You don’t have to shell out a lot of money to get in touch with nature and local wildlife. Doing so could be as easy as making a DIY bird feeder out of food scraps.
Kate of @my_plastic_free_home shared her experience making an orange peel bird feeder using half the orange and some string. Not only will the DIY feeder attract beautiful birds to your yard for viewing, but it can also result in better pest control, a healthier landscape, and weed control.
“We’ve been getting crafty with the oranges and made some lovely natural bird feeders to keep our feathered friends happy,” says Kate. “If it’s rainy weather where you are, just pop a hole in the bottom of the orange so rainwater can drain out.”

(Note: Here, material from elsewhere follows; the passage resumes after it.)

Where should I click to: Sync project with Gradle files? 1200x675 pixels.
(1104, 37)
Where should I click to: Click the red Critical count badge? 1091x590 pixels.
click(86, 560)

After assembling your orange peel bird feeder, the next step is buying the right bird seed. First, do a quick Google search to get to know the bird species in your area. Then, head to a local shop to pick up the right food. After filling up your orange peel bird feeder, you’ll be able to enjoy meeting all the neighborhood birdies as they stop for a quick bite to eat.

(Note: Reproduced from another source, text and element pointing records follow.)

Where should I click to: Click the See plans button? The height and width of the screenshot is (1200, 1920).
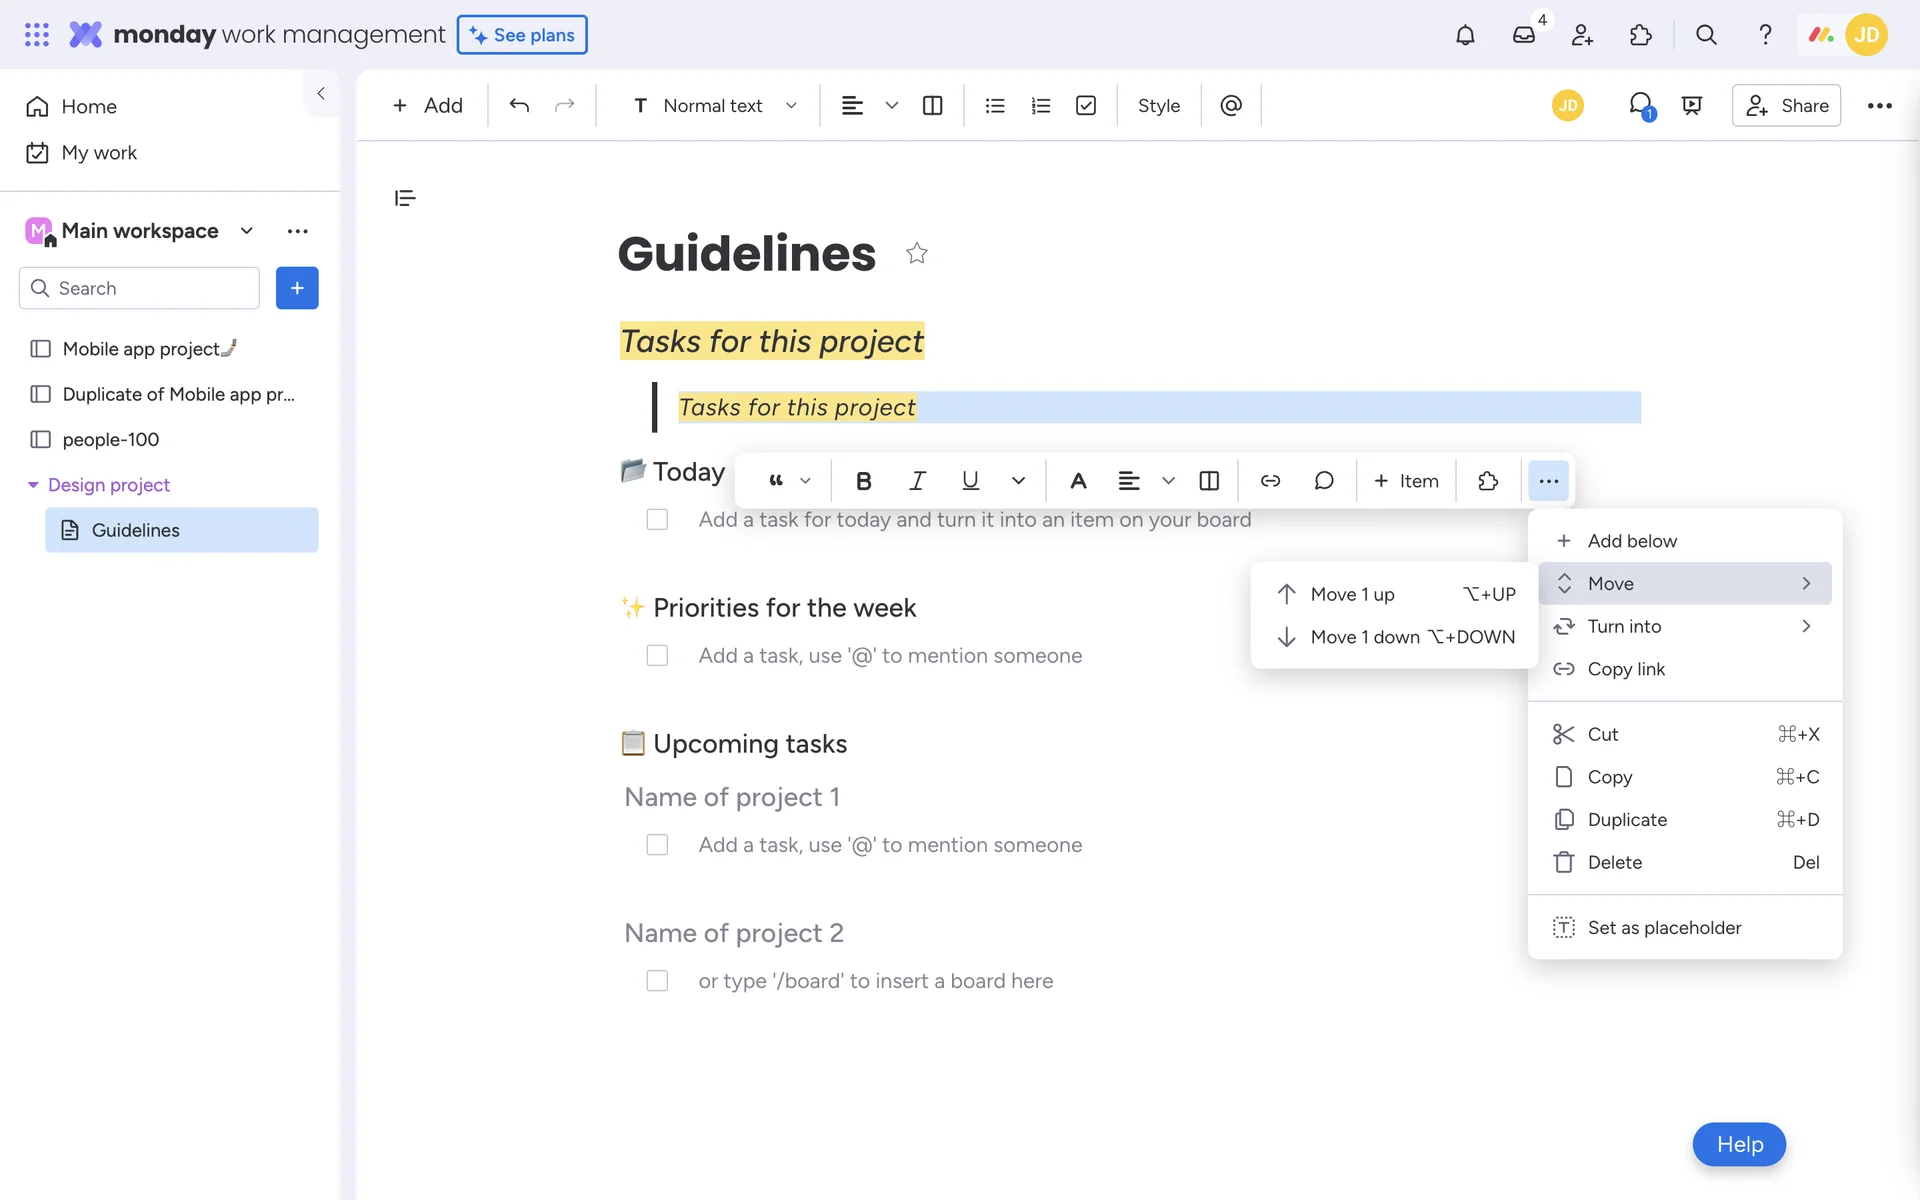point(522,35)
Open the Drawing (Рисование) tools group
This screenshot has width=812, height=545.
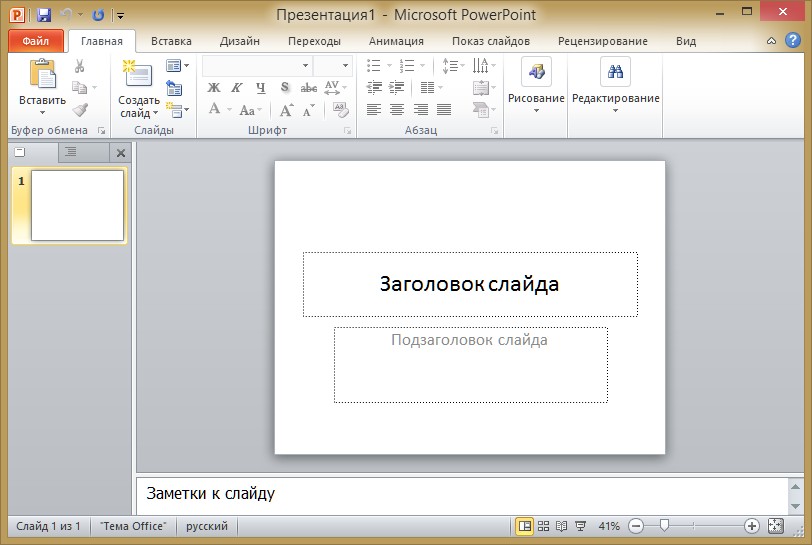coord(536,84)
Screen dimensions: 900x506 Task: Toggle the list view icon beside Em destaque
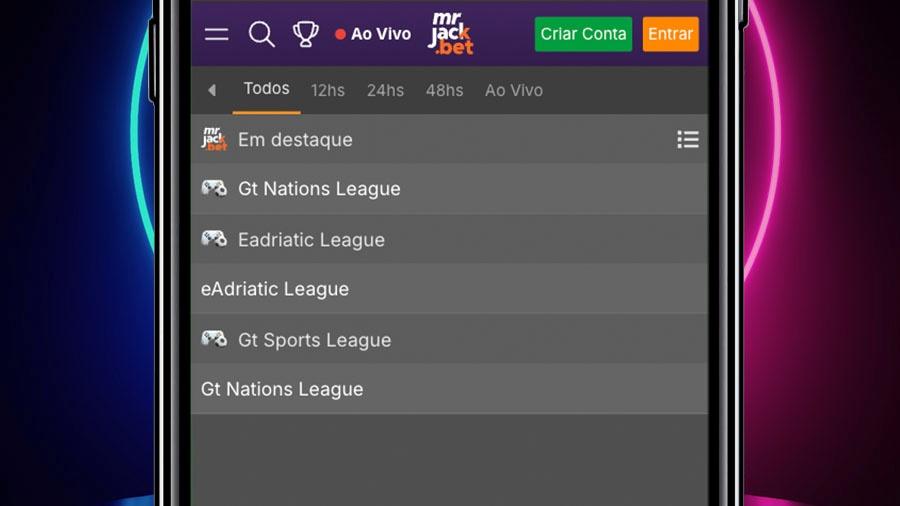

If this orange peel bird feeder DIY is something you want to try out for yourself, continue reading below for step-by-step instructions.
How to DIY an Orange Peel Bird Feeder
What You’ll Need:
Metal straw (or another long, thin object, such as a chopstick, pen, or pencil)

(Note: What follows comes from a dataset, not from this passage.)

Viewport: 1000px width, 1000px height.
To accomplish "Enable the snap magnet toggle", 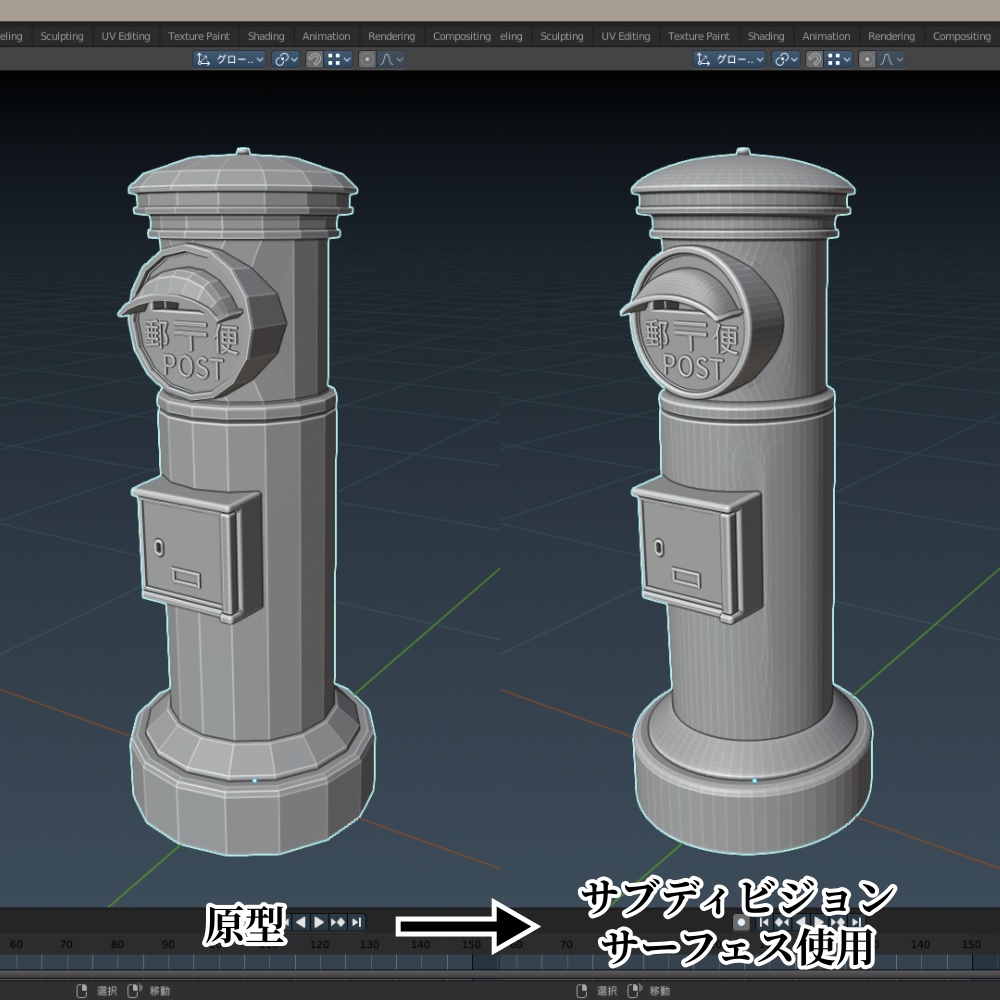I will coord(316,58).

1. Cut the orange in half and carefully scoop out the fruit to eat later.
2. Using a knife, cut four slits into one half of the citrus. The slits should be across from each other on each side, in a “T” shape. (You can also do this with two slits and two pieces of string, although it won’t be as sturdy.)
3. Once you’re done making your slits, cut four pieces of twine. They should all be the same length—long enough to hang the bird feeder from a hook.
4. To begin building the feeder, take one piece of your twine and set it on top on one of the slits you made earlier. Using your straw (or other thin object) poke the straw into one of the slits, pushing the twine through the punctures you made with the knife. Repeat this step for each of the four slits.
5. To secure the twine, tie each piece so it rests against the citrus. It should be positioned like a bowl, skin down.
6 Fill your citrus peel with bird seed, then hang it up for the birds to enjoy.